Instruções do exercício:
As afirmações seguintes estão de acordo com a reportagem sobre a Zona Noroeste? Responda sim ou não a cada uma e cite literalmente as palavras da reportagem que decidem a resposta.
1. A televisão de Maria da Conceição resistiu à chuva.
2. Houve doações de pessoas que não conheciam a moradora.
3. A entidade dirigida por José Joaquim do Nascimento oferece aulas de balé.

Texto do documento:
★ ★ ★

ZONA NOROESTE
Onde a união fala mais alto
Na região mais carente da Cidade, comunidade forma rede de solidariedade que mobiliza um exército de
voluntários
Rivaldo Santos
Da Reportagem
A chuva acabou com tudo no barraco de Maria da
Conceição. Nem a pequena televisão, comprada em 24 prestações, escapou. Os alimentos estragaram. A roupa da família se perdeu na maré. A tragédia só
não foi maior por conta da solidariedade que contrapôs ao ambiente de desolação.
Enquanto a moradora chorava em um canto do cômodo, um grupo de amigos agia com
rapidez. Em pouco tempo, uma cesta de alimentos já estava na porta da casa. Móveis usados e madeiras para reformar o casebre também foram doados. As
contribuições chegavam de gente que nem conhecia a moradora.
Exemplos de solidariedade não faltam na Zona Noroeste, uma região que, mesmo com a
veloz expansão urbana, mantém hábitos típicos de uma cidade de interior, como a conversa no portão de casa ou em cadeiras na calçada.
Nos momentos mais difíceis, as pessoas se unem. Muitas vezes, para repartir o pouco
que têm. Uma característica que se consolidou com as várias enchentes que causaram grandes estragos nessa faixa da Cidade.
Presidente do Círculo dos Trabalhadores Cristãos da Zona Noroeste, José Joaquim do
Nascimento conhece muito bem o núcleo solidário que funciona silenciosamente. "Todo mundo se conhece. As pessoas ficam sensibilizadas e não negam
ajuda para quem passa por dificuldades", diz Nascimento, que cuida de uma entidade que oferece aulas de balé e cursos de manicure e cabeleireiro
para a comunidade.

★ ★ ★

Extrato de dados:
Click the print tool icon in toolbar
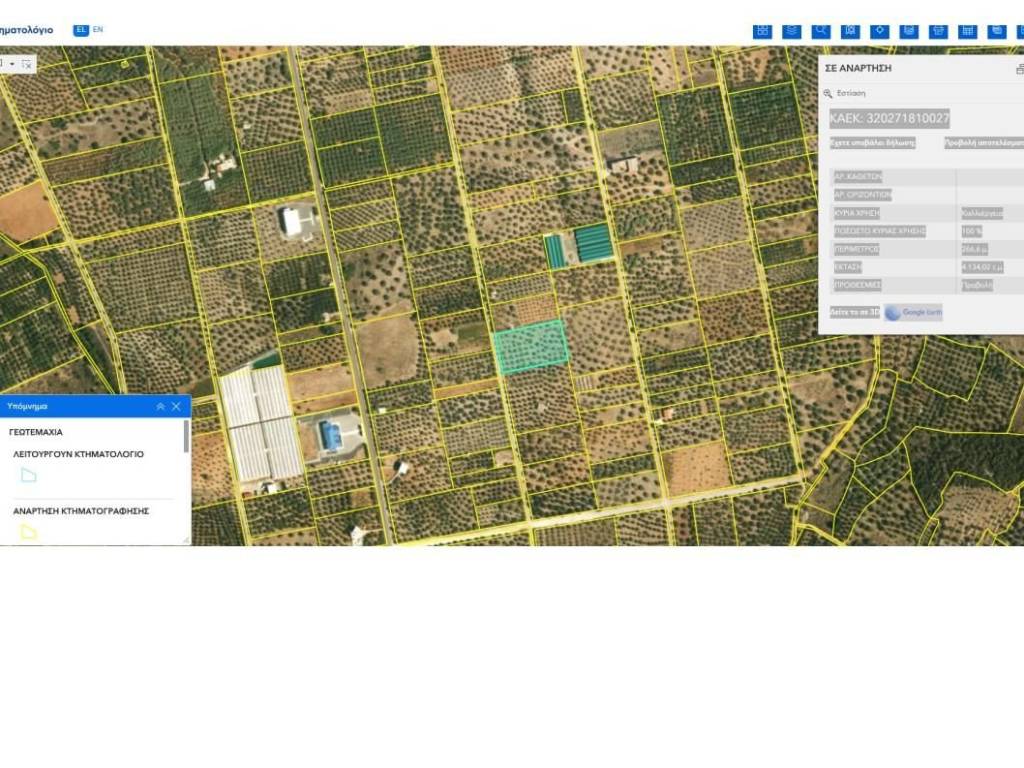1024x768 pixels. click(938, 31)
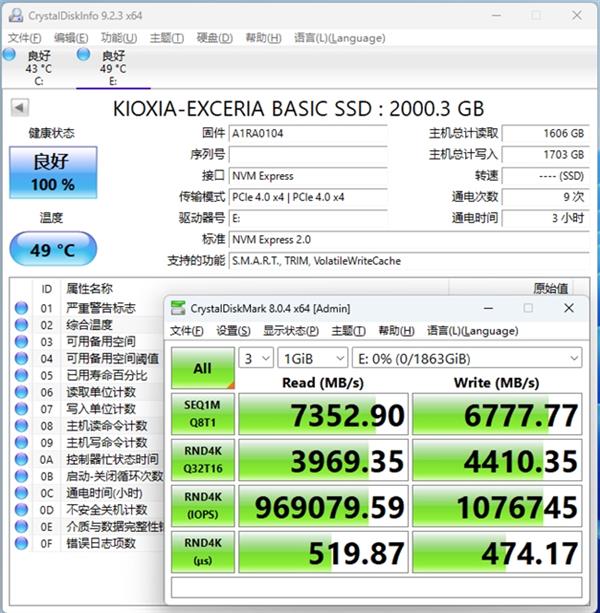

★ ★ ★

Resposta:
1. Não: "Nem a pequena televisão, comprada em 24 prestações, escapou."
2. Sim: "As contribuições chegavam de gente que nem conhecia a moradora."
3. Sim: "uma entidade que oferece aulas de balé e cursos de manicure e cabeleireiro"